MezzanineFund, also known as Monet fund. It is a financing source in leveraged buyouts, especially management buyouts (MBO). It provides funds between equity and creditor's rights, and its role is to fill the gap of acquisition funds that are still insufficient after considering equity funds and ordinary creditor's rights funds. The term MBO fund adopted in China actually refers to mezzanine fund. Because the financing channels in MBO transactions are diversified, the financing structure is hierarchical, and different sources of funds, entry methods, expected annualized expected rate of return and repayment methods are different, it is inaccurate to collectively refer to MBO funds.

organizational structure

mezzanine funds generally adopt limited partnership system, with an unlimited partner as the fund manager, providing 1% of the funds, but assuming unlimited responsibilities. The rest of the fund providers are limited partners, providing 99% of the funds, but only need to bear limited responsibilities within the share of the funds provided. About 2% of the expected annualized income of the fund is allocated to the fund manager, and the rest is allocated to the limited partners. Fund managers of mezzanine funds, also known as leveraged buyouts, act as consultants to the management, and are responsible for organizing the whole MBO transaction structure, especially the financing structure, and providing mezzanine fund financing, which is the soul of an MBO transaction.

function

mezzanine fund's involvement in an MBO transaction reduces the demand for senior creditor's rights funds and equity funds for transaction financing, and improves the security of senior creditor's rights funds such as bank loans, because the mortgage coefficient of enterprise assets has increased, making it easy for MBO transactions to obtain bank loans. In addition, the intervention of mezzanine funds has also increased the attraction of MBO transactions to equity capital providers, because mezzanine funds have their own inherent expected annualized expected rate of return when choosing investment projects. Compared with mezzanine funds, equity capital can obtain higher expected annualized return on investment.

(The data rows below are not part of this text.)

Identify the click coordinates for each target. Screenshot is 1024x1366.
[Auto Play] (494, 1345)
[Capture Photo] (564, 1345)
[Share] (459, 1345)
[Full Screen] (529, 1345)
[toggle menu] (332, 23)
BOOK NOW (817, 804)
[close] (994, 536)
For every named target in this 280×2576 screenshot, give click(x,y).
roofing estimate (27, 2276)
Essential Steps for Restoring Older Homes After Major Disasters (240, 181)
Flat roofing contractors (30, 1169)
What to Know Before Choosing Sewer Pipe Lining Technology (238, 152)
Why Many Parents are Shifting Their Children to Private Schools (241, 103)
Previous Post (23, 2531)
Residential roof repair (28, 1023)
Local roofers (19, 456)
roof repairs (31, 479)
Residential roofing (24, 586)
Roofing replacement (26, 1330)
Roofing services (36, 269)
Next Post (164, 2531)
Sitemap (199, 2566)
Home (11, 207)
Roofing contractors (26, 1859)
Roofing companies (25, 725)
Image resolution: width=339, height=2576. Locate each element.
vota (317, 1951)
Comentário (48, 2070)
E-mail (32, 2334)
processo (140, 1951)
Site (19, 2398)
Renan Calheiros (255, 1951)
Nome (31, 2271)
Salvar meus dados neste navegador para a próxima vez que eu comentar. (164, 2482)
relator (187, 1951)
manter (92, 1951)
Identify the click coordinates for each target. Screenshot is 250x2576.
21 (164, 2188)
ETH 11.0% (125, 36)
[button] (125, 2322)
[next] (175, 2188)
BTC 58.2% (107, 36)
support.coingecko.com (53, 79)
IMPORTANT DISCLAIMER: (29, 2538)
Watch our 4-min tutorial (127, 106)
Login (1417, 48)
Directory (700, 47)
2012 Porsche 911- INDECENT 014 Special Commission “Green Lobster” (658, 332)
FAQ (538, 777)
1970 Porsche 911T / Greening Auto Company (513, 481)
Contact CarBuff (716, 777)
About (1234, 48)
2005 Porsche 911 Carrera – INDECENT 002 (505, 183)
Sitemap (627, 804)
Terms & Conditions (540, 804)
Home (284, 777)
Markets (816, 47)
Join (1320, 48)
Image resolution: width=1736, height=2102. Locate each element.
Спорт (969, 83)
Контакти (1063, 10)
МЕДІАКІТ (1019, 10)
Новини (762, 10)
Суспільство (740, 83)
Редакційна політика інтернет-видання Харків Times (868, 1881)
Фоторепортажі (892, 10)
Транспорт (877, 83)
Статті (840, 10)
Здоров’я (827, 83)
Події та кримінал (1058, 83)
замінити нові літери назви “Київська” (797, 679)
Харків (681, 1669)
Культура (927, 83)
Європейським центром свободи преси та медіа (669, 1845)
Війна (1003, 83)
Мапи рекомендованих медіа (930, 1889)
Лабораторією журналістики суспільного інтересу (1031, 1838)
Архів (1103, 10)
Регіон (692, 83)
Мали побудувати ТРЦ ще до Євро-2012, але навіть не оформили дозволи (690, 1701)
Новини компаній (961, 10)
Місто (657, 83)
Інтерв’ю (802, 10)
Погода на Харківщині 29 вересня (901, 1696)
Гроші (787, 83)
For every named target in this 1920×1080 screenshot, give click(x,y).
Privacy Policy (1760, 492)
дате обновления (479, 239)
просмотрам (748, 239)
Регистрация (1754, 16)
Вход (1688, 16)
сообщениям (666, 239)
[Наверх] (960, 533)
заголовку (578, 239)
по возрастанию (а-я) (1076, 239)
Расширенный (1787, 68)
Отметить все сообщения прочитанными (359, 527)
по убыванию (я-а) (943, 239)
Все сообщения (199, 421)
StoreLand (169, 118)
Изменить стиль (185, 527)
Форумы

the expected annualized interest rate of the fund's loan

mezzanine funds generally provide unsecured loans, so the loan repayment mainly depends on the cash flow generated by the business operation, and the expected annualized interest rate of the fund's loan is higher than that of the bank loan. The expected annualized interest rate of mezzanine fund loans is the expected annualized interest rate of standard money market funds (such as LIBOR) plus 3-5%. In addition, if the enterprise runs smoothly after three to five years, the fund generally requires a final payment, which is generally issued by the enterprise to subscribe for common shares to mezzanine funds.

Expected annualized return on investment

Generally, five years after the completion of an MBO, if the target enterprise was originally a listed company, the enterprise has gone through the process of delisting, restructuring and re-listing; If the target enterprise is a non-listed company, the enterprise has been reorganized and listed. At this time, the fund providers have respectively withdrawn: the management sells stocks, mezzanine funds and banks all recover the loan principal and interest. Due to the different risks borne by different funds in the financing structure of MBO at all levels, the expected annualized expected rate of return of different funds is also different, and there are great differences. The expected annualized rate of return required by general equity capital providers is over 4%, that required by mezzanine funds is between 2% and 3%, and that required by banks is 2 percentage points higher than the benchmark expected annualized interest rate (such as LIBOR).

Comparison between mezzanine fund and venture capital fund

From the organizational structure, mezzanine fund and venture capital fund are very similar, but mezzanine fund is not an equity investment, and it does not require to obtain the equity of the enterprise, while venture capital must be an equity investment, and the target enterprises of the two investments are different. In addition, the funds of mezzanine funds are smaller than those of venture funds.